Cliff’s review published on Letterboxd:
Another mystery killer (or pair of killers, if this is to continue the series' usual turn of events) is dressing up in the same old Halloween costume and stabbing people associated with poor Sidney Prescott, a woman who must have an incredibly good therapist for her to still be going about her normal life given all the traumatic situations she's witnessed by now.
As in the first two films, Scream 3 has moments of knowing comedy, lots of red herrings and cameo appearances, and an excessive running time. It could easily have been shortened by a minute just by cutting out the pointless appearance by bloody Jay & Silent Bob, for a start.

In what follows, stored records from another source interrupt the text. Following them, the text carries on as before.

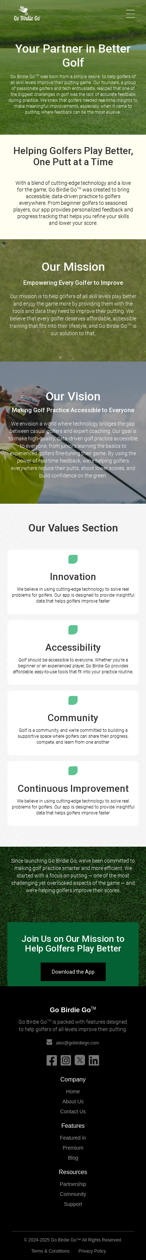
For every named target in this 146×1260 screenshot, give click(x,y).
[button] (132, 13)
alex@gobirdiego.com (77, 1043)
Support (73, 1204)
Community (73, 1194)
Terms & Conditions (50, 1251)
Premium (72, 1148)
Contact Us (73, 1111)
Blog (73, 1158)
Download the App (73, 972)
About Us (73, 1101)
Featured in (73, 1138)
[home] (23, 13)
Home (73, 1091)
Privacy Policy (92, 1251)
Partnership (73, 1184)
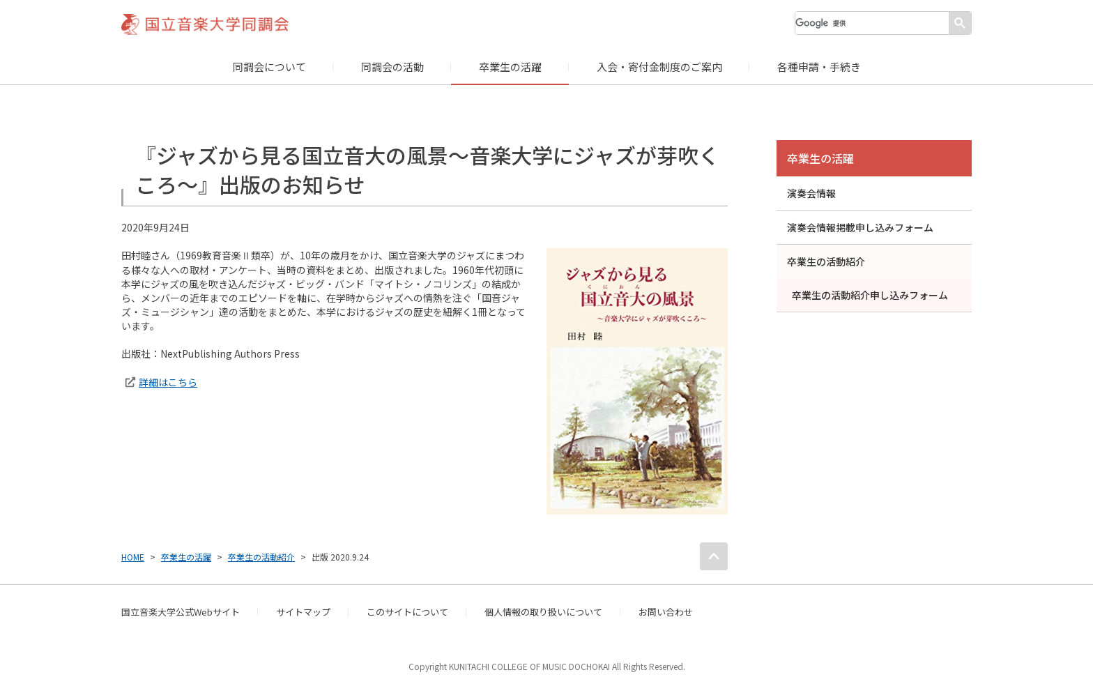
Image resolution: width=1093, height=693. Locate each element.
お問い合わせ (666, 611)
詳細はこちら (168, 382)
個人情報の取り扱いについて (543, 611)
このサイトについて (407, 611)
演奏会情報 (811, 193)
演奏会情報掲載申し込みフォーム (860, 227)
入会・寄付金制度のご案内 (659, 66)
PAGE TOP (714, 556)
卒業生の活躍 (510, 66)
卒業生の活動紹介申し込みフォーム (870, 295)
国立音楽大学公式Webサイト (180, 611)
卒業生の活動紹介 (826, 261)
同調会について (269, 66)
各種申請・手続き (819, 66)
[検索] (872, 23)
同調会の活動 (392, 66)
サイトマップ (303, 611)
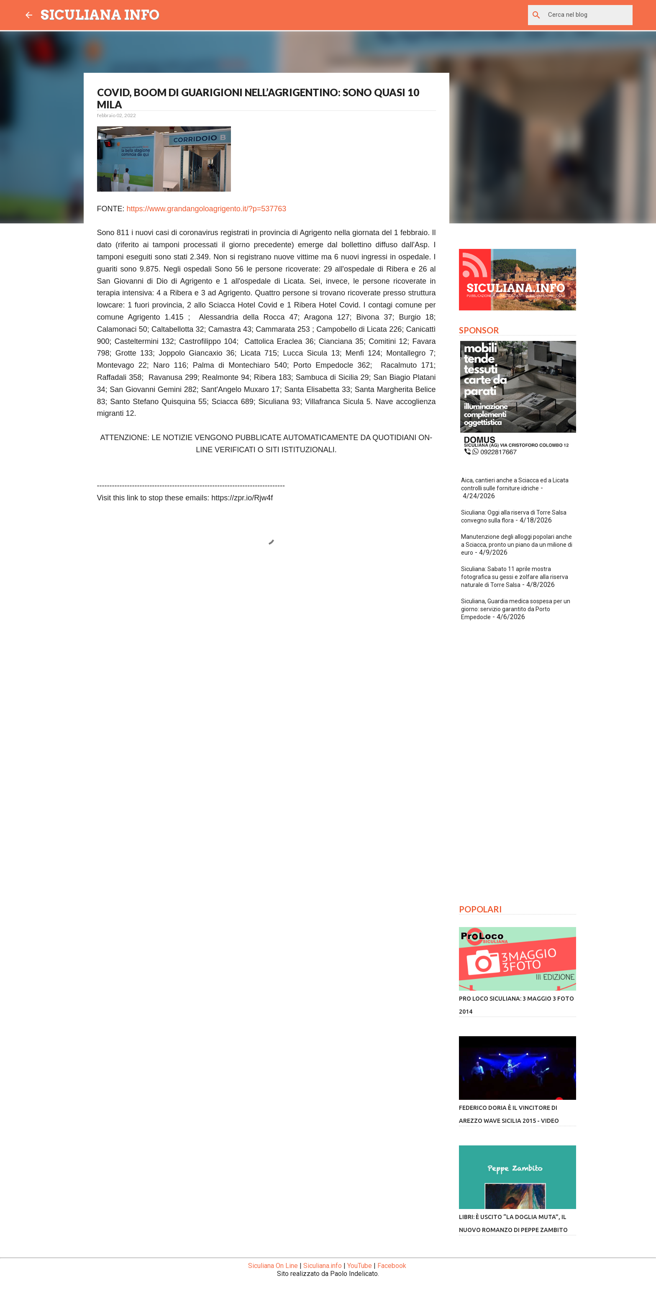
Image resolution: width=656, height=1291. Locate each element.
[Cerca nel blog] (589, 15)
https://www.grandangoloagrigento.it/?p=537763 (207, 209)
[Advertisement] (266, 642)
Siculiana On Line (273, 1266)
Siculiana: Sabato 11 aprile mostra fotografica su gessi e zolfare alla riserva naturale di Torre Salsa (514, 577)
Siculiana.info (322, 1266)
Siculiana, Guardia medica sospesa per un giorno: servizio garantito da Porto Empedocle (515, 609)
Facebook (391, 1266)
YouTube (359, 1266)
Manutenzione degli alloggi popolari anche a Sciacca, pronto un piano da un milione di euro (516, 544)
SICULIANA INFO (100, 15)
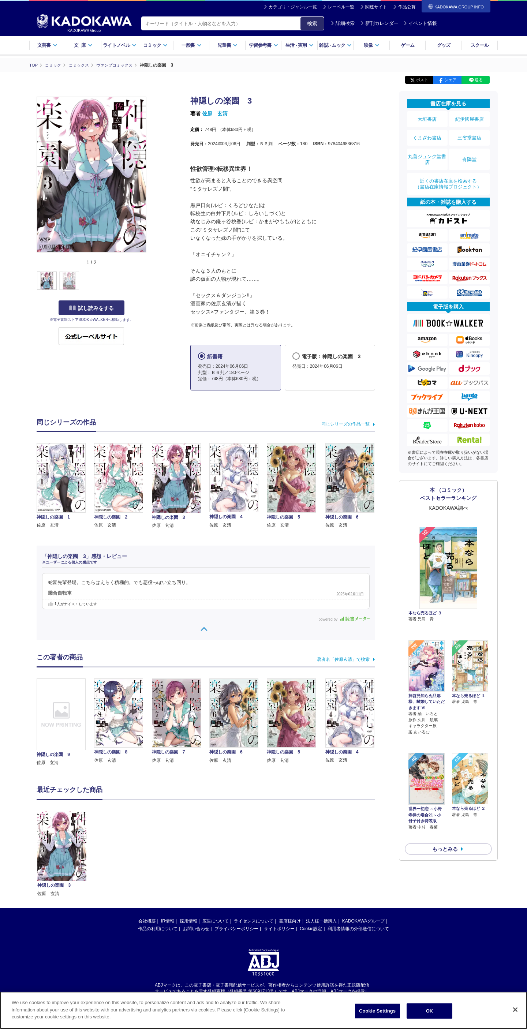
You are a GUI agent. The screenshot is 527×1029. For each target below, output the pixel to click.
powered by (344, 619)
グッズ (444, 45)
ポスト (422, 80)
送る (479, 80)
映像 (372, 45)
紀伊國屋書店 (469, 117)
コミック (155, 45)
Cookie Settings (377, 1011)
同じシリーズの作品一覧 (345, 424)
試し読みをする (91, 308)
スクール (480, 45)
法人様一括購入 (321, 921)
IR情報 (167, 921)
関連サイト (376, 7)
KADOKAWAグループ (363, 921)
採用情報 (188, 921)
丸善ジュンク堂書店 (427, 150)
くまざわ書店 (427, 132)
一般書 (192, 45)
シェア (450, 80)
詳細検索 (342, 23)
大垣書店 (427, 117)
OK (429, 1011)
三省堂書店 (470, 132)
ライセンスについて (253, 921)
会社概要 (147, 921)
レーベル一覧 (341, 7)
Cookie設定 (311, 928)
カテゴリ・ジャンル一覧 (293, 7)
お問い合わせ (196, 928)
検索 (312, 23)
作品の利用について (157, 928)
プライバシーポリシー (236, 928)
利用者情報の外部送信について (358, 928)
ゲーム (407, 45)
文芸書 (47, 45)
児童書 (227, 45)
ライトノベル (120, 45)
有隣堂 (469, 150)
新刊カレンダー (379, 23)
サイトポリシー (279, 928)
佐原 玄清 (215, 113)
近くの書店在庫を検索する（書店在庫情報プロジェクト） (448, 171)
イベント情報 (420, 23)
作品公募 (407, 7)
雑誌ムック (335, 45)
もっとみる (445, 795)
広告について (215, 921)
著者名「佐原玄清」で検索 (343, 659)
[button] (151, 281)
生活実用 (299, 45)
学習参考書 (263, 45)
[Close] (515, 1010)
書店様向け (290, 921)
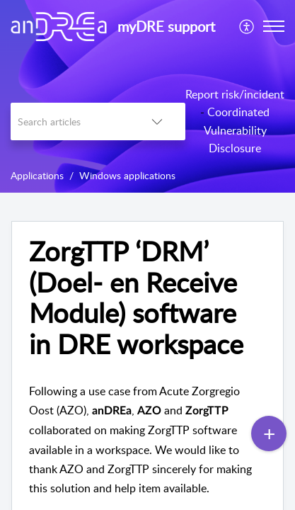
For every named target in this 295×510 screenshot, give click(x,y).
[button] (247, 26)
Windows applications (127, 175)
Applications (37, 175)
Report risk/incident (234, 94)
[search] (70, 121)
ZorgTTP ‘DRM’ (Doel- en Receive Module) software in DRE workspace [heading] (136, 298)
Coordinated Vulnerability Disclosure (237, 130)
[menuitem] (247, 26)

Almost as annoying as those two is the fact that great swathes of the plot hinge on the killer(s) having a voice changing unit that can do perfect impersonations of the rest of the cast. Not just vocal matches, but every nuance, every figure of speech, is good enough to convince the person on the other end of the line that they're talking to a friend, male or female. And there are a lot of those scenes.
In fact the whole thing is extremely repetitive, especially three films in, and it doesn't help that Sidney, Gale and Dewey are still the main characters; I never really liked any of them in the first film, let alone now, they're just too damned wholesome. Of course, there needs to be a body count, so a group of new characters are introduced, primarily the cast of Stab 3, including Jenny McCarthy as one unfortunate actress. Really, the only way any Jenny McCarthy character should be killed is by something that she could've been vaccinated against; that'll teach her.
Given how obsessed the Scream killers are with making their victims the stars of their own slasher movies, it annoys me that the killers are rubbish at being slasher movie villains, only ever using knives and occasionally guns. They result in clean, gore-free deaths, and I'm bored of these movies having so little graphic content. Looking back, it's easy to see why Saw and Hostel had to happen, and why they were so controversial when they came along. Scream 3 is so tame. There's even a scene towards the end where the killer is throwing Sidney over furniture and full-on punching her in the face, and yet she doesn't have a scratch or a bruise on her, and her makeup remains perfect.
As a standalone movie, this is an okay watch; it passes the time just fine. But if you're marathoning the whole series, this is where it really starts to feel tired.